**Data listing**
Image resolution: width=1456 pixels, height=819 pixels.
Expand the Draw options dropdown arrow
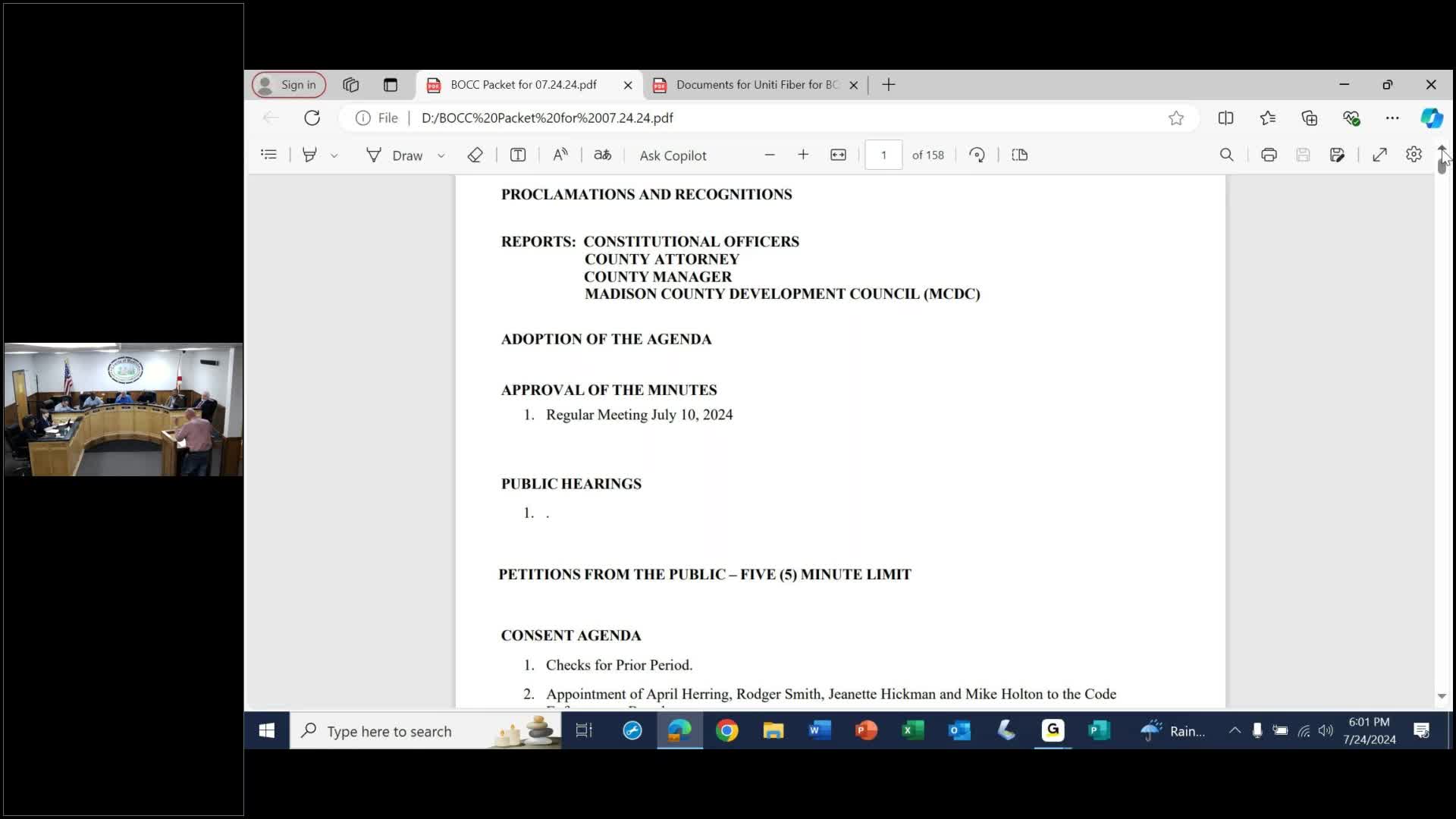point(441,155)
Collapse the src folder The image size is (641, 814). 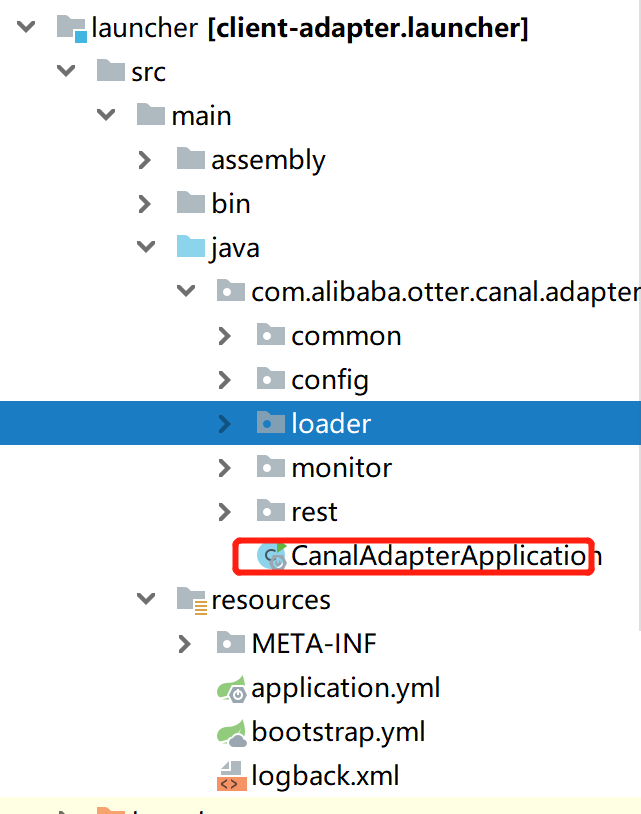click(65, 71)
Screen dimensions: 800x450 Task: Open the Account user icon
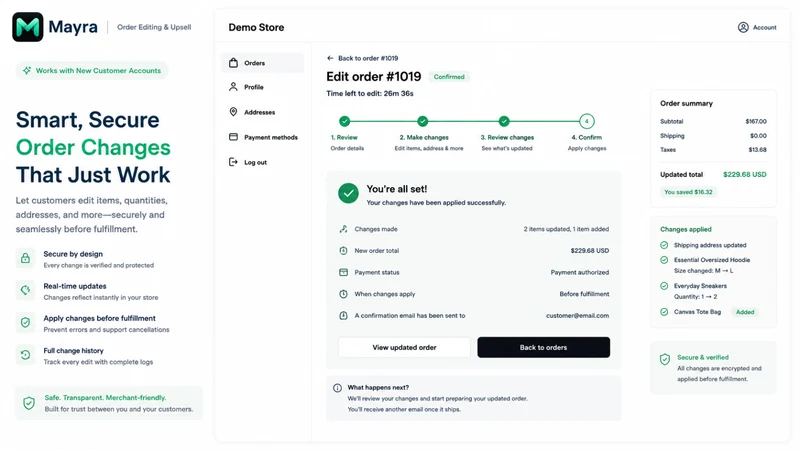coord(743,28)
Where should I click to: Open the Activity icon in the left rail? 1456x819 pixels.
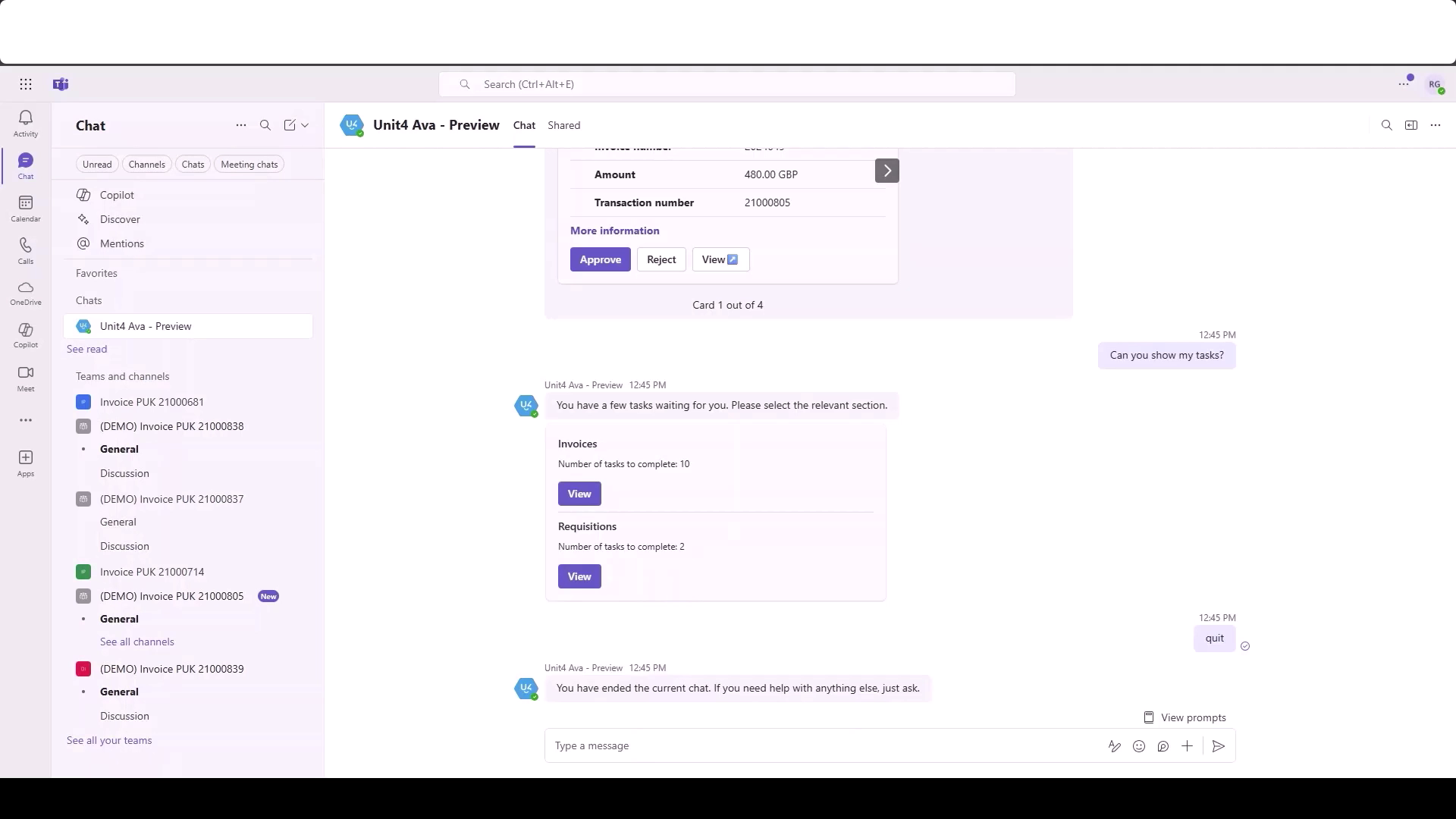tap(25, 121)
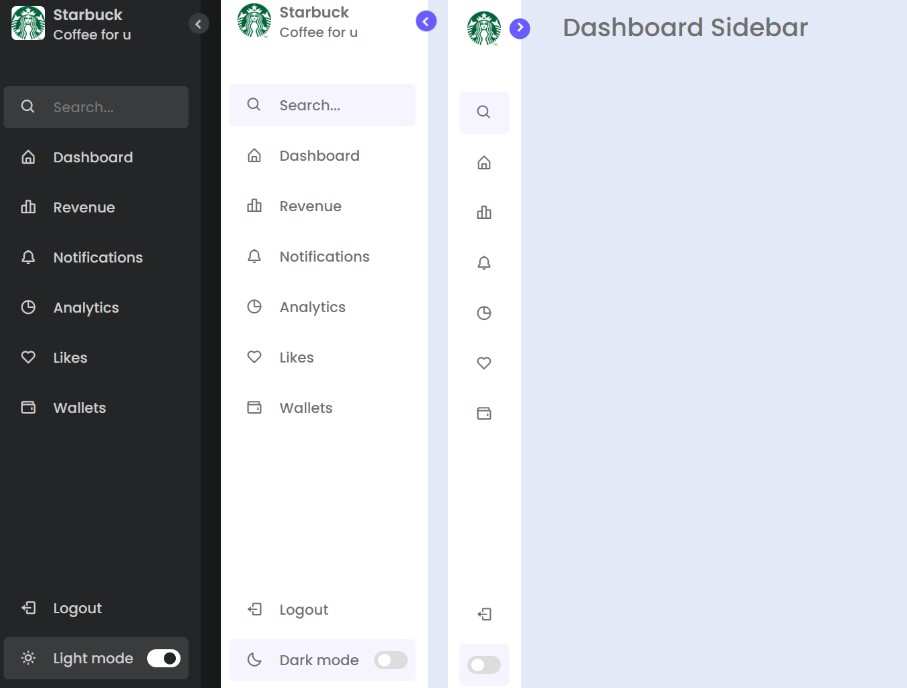The width and height of the screenshot is (907, 688).
Task: Collapse the dark sidebar with chevron
Action: (199, 24)
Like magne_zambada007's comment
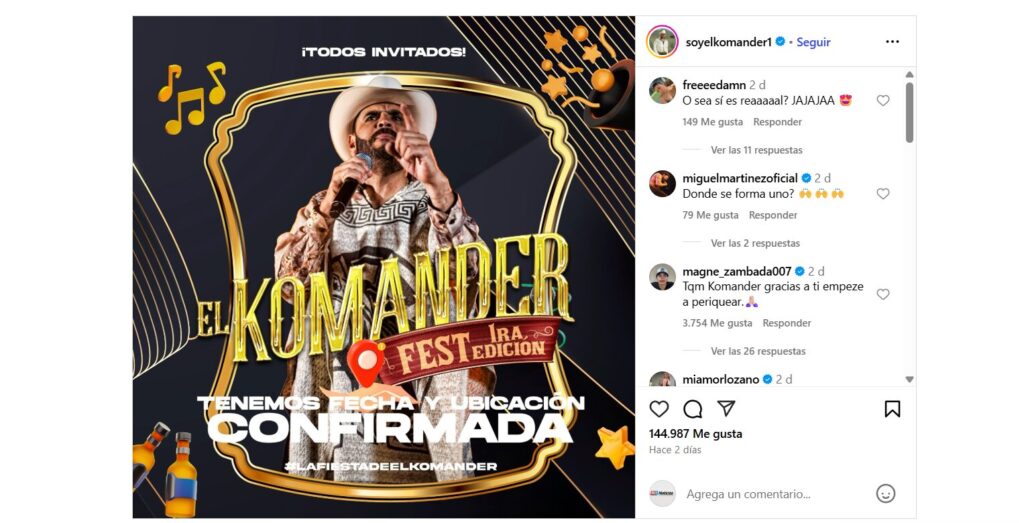This screenshot has height=523, width=1024. (883, 294)
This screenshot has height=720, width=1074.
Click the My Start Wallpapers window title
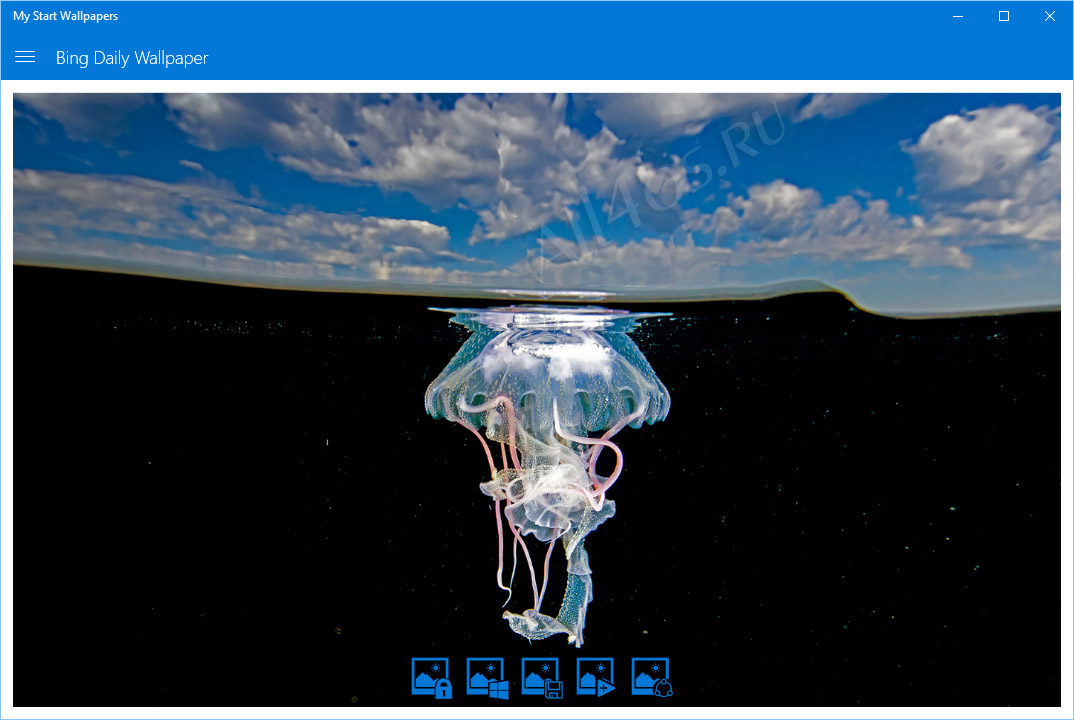pyautogui.click(x=65, y=16)
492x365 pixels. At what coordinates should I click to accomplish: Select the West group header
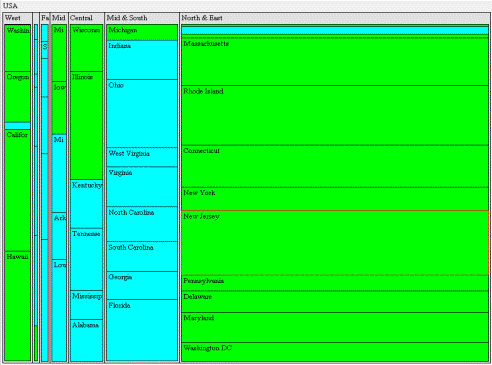[18, 18]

**What the task requires**
Arrange the records as a Markdown table with the columns Row and Line, starting with the line that contains "Where should I" and continuing through the end of the records. Number each line in order, skip blank lines, and leave the pictures out.

**Reply**
| Row | Line |
|---|---|
| 1 | Where should I click to: Open the Activity icon in the left rail? 1456x819 pixels. |
| 2 | tap(25, 121) |
| 3 | The width and height of the screenshot is (907, 688). |
| 4 | Task: Collapse the dark sidebar with chevron |
| 5 | Action: (199, 24) |
| 6 | Like magne_zambada007's comment |
| 7 | This screenshot has height=523, width=1024. (883, 294) |
| 8 | This screenshot has height=720, width=1074. |
| 9 | Click the My Start Wallpapers window title |
| 10 | pyautogui.click(x=65, y=16) |
| 11 | 492x365 pixels. At what coordinates should I click to accomplish: Select the West group header |
| 12 | [18, 18] |